Montreal’s public health director says the city has the green light to reopen outdoor rinks despite the COVID-19 pandemic restrictions — but hockey games, a favourite Montreal pastime, won’t be allowed.
Dr. Mylène Drouin said outdoor rinks can reopen since physical activity has benefits for physical and mental health.
“There will be free skating. Obviously, there will be no hockey games,” Drouin said on Radio-Canada’s Tout un matin Wednesday morning, without specifying who would be responsible for checking that people comply with the rule.
Drouin added that individual training or practising will “probably” occur on the city’s outdoor rinks.
About two weeks ago, Montreal Mayor Valérie Plante said the city was waiting for a green light from public health before announcing that outdoor rinks would reopen.
At the time, Drouin pointed out there had been many outbreaks of COVID-19 related to contact sports and that the population should find activities that limit contact.
“Hockey games on outdoor rinks are normally non-contact, but contacts are nonetheless inevitable,” Drouin said.
On Wednesday, she said she wants to encourage Montrealers to do physical activity outdoors, where the risk of transmission is much lower when playing sports than indoors, where ventilation is sometimes poor.
“We will try to create, with the city and our partners, more opportunities to play sports outside,” Drouin said.
She pointed out that several municipal sports centres remain open for certain activities, and swimming pools remain open despite the fact that Montreal is in a COVID-19 red alert zone.

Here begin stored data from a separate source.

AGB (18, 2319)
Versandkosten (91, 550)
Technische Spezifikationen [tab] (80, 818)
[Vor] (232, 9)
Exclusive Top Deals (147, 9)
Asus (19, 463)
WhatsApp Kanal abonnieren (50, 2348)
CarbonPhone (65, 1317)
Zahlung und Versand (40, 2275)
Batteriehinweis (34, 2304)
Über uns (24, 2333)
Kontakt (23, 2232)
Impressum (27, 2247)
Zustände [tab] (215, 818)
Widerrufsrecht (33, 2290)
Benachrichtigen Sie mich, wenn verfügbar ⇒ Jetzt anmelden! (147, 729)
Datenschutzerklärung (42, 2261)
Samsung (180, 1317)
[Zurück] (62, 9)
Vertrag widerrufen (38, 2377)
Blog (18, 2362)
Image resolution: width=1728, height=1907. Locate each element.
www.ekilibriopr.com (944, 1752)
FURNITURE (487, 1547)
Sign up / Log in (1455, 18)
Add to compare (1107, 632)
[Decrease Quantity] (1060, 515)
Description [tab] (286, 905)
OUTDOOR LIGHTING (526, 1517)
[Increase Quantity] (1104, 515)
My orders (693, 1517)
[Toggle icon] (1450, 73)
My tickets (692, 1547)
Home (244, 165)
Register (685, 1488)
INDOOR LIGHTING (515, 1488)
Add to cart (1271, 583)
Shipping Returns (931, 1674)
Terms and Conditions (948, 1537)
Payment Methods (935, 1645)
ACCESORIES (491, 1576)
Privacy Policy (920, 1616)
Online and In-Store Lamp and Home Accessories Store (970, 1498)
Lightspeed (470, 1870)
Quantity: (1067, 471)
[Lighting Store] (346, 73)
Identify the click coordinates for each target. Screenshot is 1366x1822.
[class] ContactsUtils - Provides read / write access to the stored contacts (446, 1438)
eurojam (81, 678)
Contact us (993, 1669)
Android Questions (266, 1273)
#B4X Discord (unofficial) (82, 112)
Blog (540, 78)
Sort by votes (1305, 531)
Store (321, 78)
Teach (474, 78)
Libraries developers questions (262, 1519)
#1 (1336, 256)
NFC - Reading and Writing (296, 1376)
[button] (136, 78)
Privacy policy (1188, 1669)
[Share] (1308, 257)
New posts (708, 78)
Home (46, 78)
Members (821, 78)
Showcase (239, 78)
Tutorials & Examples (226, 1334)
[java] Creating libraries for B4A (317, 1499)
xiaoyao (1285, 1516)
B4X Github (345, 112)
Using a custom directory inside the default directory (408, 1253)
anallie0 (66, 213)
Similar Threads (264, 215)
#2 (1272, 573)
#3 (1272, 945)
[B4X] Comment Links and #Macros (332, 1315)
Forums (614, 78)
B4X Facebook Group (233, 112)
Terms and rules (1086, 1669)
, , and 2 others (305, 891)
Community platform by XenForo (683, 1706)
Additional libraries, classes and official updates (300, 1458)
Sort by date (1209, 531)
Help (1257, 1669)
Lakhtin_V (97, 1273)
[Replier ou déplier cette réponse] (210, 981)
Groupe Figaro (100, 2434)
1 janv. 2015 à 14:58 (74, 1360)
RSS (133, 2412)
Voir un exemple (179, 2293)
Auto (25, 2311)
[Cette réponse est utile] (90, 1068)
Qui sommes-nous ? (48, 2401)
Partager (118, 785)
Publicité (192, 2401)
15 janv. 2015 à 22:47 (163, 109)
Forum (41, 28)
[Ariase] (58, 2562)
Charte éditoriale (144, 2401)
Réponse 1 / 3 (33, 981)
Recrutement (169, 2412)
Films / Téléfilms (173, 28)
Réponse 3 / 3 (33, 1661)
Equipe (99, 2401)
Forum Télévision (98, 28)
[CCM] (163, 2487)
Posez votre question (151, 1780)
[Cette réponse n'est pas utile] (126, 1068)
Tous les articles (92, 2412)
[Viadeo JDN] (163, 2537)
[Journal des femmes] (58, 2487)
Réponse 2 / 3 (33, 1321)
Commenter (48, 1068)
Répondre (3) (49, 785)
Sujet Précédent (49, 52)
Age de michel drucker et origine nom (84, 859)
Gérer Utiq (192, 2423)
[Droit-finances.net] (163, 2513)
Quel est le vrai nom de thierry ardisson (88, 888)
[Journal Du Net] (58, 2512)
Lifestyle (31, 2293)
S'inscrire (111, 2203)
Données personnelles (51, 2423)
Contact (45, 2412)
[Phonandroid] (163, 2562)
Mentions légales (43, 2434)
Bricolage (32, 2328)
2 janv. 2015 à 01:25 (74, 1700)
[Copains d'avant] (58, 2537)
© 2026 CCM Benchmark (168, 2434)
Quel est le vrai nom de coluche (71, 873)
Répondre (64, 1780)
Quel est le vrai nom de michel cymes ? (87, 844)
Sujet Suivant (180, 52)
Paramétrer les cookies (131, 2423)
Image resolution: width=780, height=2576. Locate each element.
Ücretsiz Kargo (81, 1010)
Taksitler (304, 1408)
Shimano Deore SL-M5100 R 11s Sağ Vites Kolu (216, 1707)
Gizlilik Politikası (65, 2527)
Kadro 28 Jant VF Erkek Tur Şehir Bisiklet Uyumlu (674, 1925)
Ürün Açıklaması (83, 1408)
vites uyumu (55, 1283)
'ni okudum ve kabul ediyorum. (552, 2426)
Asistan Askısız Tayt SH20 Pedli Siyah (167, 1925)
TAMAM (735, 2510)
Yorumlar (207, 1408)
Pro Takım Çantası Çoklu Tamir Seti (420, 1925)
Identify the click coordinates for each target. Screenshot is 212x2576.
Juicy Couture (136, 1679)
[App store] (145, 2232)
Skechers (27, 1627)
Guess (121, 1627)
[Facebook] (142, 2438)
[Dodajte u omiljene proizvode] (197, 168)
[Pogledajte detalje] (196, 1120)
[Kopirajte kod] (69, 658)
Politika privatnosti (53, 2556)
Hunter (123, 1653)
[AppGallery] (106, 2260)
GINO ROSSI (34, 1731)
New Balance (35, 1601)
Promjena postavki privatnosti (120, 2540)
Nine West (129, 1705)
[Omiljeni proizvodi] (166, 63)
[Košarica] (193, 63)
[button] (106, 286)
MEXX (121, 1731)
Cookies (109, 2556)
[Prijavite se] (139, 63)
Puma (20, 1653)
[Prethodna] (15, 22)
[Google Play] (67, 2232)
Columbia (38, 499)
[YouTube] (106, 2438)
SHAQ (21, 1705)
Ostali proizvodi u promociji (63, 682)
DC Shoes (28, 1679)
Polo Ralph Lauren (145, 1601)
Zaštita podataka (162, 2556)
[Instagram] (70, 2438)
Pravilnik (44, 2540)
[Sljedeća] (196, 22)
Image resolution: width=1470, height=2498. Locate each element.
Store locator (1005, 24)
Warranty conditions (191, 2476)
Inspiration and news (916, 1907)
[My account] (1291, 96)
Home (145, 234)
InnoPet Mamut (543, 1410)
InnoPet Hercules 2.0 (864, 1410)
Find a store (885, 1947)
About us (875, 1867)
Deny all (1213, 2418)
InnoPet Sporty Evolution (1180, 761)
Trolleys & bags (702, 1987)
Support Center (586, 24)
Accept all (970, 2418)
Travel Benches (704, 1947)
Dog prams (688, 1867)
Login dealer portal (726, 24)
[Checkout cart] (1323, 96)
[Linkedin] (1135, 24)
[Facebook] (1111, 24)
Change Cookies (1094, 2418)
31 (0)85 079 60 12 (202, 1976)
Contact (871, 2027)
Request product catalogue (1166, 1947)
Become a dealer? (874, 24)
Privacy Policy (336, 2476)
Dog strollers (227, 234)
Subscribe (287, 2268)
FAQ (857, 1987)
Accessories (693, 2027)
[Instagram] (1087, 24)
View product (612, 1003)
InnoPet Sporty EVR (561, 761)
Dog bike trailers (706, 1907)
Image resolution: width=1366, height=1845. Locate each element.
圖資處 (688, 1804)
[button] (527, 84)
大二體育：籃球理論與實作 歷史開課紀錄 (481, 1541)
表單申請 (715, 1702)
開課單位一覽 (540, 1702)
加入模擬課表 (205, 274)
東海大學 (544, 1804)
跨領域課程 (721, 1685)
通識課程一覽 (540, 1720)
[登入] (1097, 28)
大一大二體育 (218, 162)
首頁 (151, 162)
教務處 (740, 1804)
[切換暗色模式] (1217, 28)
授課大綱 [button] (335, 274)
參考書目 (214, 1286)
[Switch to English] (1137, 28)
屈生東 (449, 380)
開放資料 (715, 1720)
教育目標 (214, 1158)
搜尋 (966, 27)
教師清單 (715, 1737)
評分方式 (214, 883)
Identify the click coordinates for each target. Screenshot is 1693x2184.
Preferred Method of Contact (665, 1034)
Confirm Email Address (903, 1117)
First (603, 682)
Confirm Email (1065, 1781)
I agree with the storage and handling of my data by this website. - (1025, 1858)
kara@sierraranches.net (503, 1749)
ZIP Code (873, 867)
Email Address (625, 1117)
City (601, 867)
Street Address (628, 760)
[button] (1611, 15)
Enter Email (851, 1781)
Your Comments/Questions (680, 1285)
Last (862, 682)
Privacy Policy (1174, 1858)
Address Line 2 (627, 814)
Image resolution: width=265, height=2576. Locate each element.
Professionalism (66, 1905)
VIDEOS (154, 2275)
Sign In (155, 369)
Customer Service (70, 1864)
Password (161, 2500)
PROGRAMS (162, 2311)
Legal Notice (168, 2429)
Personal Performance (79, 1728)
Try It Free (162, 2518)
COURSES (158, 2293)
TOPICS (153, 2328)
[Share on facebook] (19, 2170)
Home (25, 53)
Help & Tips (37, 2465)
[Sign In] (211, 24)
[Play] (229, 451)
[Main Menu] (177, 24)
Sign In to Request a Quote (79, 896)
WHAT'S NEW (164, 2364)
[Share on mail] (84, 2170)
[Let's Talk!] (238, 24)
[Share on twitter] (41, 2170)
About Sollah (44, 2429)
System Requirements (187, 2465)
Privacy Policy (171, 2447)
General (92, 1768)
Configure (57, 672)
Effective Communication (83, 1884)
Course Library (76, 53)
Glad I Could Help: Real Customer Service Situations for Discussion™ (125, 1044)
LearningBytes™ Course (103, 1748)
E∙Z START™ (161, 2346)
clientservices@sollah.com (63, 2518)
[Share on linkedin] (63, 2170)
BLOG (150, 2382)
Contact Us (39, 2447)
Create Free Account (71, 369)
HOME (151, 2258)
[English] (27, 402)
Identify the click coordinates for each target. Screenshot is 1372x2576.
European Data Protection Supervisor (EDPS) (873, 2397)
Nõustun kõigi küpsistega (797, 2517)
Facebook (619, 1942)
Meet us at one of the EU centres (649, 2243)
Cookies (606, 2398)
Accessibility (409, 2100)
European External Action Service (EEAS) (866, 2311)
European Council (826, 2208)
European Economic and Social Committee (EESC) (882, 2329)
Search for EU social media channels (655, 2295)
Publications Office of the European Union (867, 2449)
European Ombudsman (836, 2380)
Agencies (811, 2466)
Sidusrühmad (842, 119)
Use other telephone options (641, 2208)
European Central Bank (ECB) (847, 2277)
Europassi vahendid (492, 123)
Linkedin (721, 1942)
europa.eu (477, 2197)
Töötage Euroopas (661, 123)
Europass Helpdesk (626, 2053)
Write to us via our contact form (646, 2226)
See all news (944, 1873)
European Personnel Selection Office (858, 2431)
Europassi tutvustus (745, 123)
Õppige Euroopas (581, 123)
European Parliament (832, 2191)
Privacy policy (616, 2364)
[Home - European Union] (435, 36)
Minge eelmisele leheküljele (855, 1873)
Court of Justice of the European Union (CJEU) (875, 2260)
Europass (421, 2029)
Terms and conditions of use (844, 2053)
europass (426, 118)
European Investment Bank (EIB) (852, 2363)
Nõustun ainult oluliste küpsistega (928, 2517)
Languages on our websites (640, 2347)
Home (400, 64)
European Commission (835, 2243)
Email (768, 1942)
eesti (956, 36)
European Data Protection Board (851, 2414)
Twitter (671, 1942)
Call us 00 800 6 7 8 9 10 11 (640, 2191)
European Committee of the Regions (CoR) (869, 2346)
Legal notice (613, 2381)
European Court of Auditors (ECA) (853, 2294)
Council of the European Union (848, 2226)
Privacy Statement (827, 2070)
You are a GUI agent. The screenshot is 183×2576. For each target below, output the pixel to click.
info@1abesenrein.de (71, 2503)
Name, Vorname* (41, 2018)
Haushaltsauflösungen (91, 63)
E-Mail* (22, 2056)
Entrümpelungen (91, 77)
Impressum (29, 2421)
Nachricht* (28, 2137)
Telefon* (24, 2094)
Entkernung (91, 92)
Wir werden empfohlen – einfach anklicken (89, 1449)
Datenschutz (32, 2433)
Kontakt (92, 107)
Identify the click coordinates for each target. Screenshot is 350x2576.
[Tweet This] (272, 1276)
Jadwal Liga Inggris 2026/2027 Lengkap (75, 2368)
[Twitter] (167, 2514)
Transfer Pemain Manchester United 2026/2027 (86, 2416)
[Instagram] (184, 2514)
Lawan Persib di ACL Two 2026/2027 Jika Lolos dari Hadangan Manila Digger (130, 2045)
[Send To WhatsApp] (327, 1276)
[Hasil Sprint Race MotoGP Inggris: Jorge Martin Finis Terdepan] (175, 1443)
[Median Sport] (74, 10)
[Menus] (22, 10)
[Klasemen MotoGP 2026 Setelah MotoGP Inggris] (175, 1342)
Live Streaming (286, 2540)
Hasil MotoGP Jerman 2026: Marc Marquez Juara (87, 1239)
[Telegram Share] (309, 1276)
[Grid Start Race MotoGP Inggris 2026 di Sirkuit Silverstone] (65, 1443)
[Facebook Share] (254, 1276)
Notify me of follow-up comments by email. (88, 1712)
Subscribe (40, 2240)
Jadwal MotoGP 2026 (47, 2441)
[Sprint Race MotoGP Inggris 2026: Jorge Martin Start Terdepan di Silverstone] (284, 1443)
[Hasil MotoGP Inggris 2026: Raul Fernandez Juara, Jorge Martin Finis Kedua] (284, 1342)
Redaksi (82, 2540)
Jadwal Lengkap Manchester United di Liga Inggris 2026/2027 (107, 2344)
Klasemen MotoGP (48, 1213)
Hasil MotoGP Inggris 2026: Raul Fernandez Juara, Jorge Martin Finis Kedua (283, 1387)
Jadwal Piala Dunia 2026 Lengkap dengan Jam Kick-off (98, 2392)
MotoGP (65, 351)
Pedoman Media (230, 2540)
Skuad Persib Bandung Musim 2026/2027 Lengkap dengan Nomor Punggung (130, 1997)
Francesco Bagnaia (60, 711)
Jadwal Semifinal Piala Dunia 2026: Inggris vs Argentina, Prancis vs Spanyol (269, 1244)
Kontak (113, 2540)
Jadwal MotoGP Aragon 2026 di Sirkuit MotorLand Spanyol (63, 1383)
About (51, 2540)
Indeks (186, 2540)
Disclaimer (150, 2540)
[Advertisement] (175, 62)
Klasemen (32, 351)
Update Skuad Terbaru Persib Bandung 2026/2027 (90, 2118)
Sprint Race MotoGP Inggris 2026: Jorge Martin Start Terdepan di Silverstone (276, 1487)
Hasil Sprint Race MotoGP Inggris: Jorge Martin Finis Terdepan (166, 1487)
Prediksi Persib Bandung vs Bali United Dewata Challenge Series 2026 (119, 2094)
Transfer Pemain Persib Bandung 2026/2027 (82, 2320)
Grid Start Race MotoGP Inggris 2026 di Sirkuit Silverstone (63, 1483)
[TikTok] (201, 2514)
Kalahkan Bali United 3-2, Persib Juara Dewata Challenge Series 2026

Montreal COVID-19 cases on 3-week plateau
The number of cases in Montreal has been on a plateau for two or three weeks, with an average of about 250 cases per day, Drouin said.
But the virus reproduction rate (Rt), which measures the number of infections attributable to one infected person, has risen to very close to one — the threshold authorities want to avoid — after falling last week.
Drouin asked Montrealers to continue physical distancing efforts so that community transmission of the virus decreases.
“The next two weeks are crucial enough to allow us, if we remain in the red for a while, to perhaps adjust the measures in place,” Drouin said. “Ideally, after two weeks, we would like to have either the maintenance of the plateau, or a slight decrease.”
The Montreal neighbourhoods of Parc-Extension, Côte-des-Neiges, Saint-Laurent and Outremont are those currently most affected by the pandemic, Drouin said. There are about 250 active outbreaks in Montreal, about 15 of which are in schools.
“Often, we manage the outbreak in one class, and it reappears in a new class. This is really a sign of a community transmission entering school,” Drouin said. “In the workplace, the majority of our outbreaks, almost 90 per cent of them, are small outbreaks with fewer than 10 employees.”